相続税の計算ってどうするの?

相続税は下記の計算式で計算することができます。
「相続税額=(遺産総額(1)—基礎控除額(2))☓法定相続分☓相続税率(3)の総額—税額控除」
では、それぞれの項目について見てみましょう。

(1) 第一段階(各人の相続税の課税価格を計算する)(遺産総額)

被相続人から財産をもらった人(相続人)ごとに、財産を金額に評価し、借金を引き継いだ人はそれを控除して、各人ごとの相続税が課税される対象になる金額を計算します。

1 プラスの財産

プラスの財産とは、現預金、不動産、有価証券、生命保険などの価値のある資産のことを言います。例えば、土地の相続税評価額であれば、路線価×補正率×地籍で算出することになります。

2 非課税財産

非課税財産とは、言葉の通り相続しても課税されない財産のこと言います。大きく以下のような財産が挙げられます。
墓地、仏壇など日常礼拝をしている祭祀財産
宗教などで公益な目的とする事業に使われたもの
生命保険金のうち「500万円☓法定相続人」までの金額
など。非課税資産について詳しくは、国税庁の「相続税がかからない財産」をご参照ください。

3 マイナスの財産

マイナスの財産とは、借入金や未払金などの負債資産のことを言います。例えば、銀行から資金を借り入れて購入した不動産を相続した場合、その借入金がマイナスの財産になります。

4  葬儀費用など控除できる債務

葬儀費用などの債務は、相続税を計算するときは遺産総額から差し引くことができます。なお、控除できる債務については詳しくは、国税庁の「相続財産から控除できる債務」をご参照ください。

(2) 基礎控除額

1  そもそも基礎控除額とは

そもそも基礎控除とはなんでしょう。相続税は相続した財産が一定額を超えた場合に初めて発生します。基礎控除額はその一定額のことを言います。

2  基礎控除額の計算方法

基礎控除額は下記の計算式にて計算することができます。
「基礎控除額=3,000万円+600万円×相続人数」
例えば、相続人数が2人の場合、基礎控除額は「4,200万円」になります。

(3) 相続人と法定相続分

相続人及び法定相続分とは、法律で定められた相続人となるべき人と、その相続人について定められた相続を受ける権利(取り分)のことをいい、相続人の範囲や法定相続分は、民法で次のとおり定められています。

1 相続人の範囲

死亡した人の配偶者は常に相続人となり、配偶者以外の人は、次の順序で配偶者と一緒に相続人になります。血族相続人と言います。

第一順位

死亡した人の子供
その子供が既に死亡しているときは、その子供の直系卑属(子供や孫など)が相続人となります。子供も孫もいるときは、死亡した人により近い世代である子供の方を優先します。

第二順位

第一順位に該当する人がいない場合には第二順位に該当する人がいるか探します。第二順位の人は、第一順位の人がいないとき相続人になります。
第二順位は死亡した人の直系尊属(父母や祖父母など)となります。
父母も祖父母もいるときは、死亡した人により近い世代である父母の方を優先します。

第三順位

第二順位に該当する人がいない場合には第三順位に該当する人がいるか探します。第三順位の人は、第一順位の人も第二順位の人もいないとき相続人になります。
死亡した人の兄弟姉妹
その兄弟姉妹が既に死亡しているときは、その人の子供が相続人となります。
なお、兄弟姉妹については、代襲(次の世代の人に権利が引き継がれることをいいます)は一代限り認められています。つまり、亡くなった方から見て、甥姪にも該当する人がいない場合には、甥姪の子には相続権は代襲しません。
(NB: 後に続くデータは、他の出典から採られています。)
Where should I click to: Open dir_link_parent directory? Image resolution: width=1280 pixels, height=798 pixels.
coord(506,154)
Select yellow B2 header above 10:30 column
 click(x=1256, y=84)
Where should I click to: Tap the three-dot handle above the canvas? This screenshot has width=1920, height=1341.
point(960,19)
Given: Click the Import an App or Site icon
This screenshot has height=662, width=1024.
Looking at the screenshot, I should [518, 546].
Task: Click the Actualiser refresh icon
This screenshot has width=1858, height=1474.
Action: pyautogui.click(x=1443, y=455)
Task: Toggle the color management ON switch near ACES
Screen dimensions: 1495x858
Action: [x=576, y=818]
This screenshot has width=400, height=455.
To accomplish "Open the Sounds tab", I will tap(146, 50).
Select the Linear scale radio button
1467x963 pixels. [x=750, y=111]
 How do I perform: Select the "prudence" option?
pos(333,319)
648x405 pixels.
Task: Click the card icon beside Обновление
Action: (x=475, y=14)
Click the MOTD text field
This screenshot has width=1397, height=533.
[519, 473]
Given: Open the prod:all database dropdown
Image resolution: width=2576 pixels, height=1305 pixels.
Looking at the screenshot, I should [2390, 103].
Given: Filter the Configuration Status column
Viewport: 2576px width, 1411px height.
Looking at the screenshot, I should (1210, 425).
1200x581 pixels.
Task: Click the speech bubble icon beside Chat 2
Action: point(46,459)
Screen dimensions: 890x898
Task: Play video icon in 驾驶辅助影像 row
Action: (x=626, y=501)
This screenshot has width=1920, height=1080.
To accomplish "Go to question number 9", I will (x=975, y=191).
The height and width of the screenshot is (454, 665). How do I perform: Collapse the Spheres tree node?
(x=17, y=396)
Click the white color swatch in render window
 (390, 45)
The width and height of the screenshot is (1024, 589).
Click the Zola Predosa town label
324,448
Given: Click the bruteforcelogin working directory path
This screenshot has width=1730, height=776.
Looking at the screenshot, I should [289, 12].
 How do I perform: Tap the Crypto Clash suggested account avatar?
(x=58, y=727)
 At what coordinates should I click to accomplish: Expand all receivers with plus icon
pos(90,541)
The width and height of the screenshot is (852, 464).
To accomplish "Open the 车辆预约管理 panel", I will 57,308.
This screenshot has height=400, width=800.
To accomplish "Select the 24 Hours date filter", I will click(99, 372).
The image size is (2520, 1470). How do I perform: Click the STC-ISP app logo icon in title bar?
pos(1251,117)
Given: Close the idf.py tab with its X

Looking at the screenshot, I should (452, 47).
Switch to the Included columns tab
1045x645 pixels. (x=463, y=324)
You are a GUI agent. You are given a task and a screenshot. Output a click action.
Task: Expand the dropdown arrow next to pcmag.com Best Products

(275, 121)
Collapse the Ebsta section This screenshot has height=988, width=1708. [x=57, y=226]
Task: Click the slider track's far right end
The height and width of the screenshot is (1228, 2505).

※なお、相続を放棄した人は初めから相続人でなかったものとされます。
※また、内縁関係の人は、相続人に含まれません。

2 法定相続分

イ 配偶者と子供が相続人である場合

配偶者1/2 子供(2人以上のときは全員で)1/2

ロ 配偶者と直系尊属が相続人である場合

配偶者2/3 直系尊属(2人以上のときは全員で)1/3

ハ 配偶者と兄弟姉妹が相続人である場合

配偶者3/4 兄弟姉妹(2人以上のときは全員で)1/4

3 なお、子供、直系尊属、兄弟姉妹がそれぞれ2人以上いるときは、原則として均等に分けます。

また、民法に定める法定相続分は、相続人の間で遺産分割の合意ができなかったときの遺産の取り分であり、必ずこの相続分で遺産の分割をしなければならないわけではありません。

(4) 相続税率

相続税の課税額に応じて、税率が変わります。
相続税の税率については、詳しく国税庁の「相続税の税率」をご参照ください。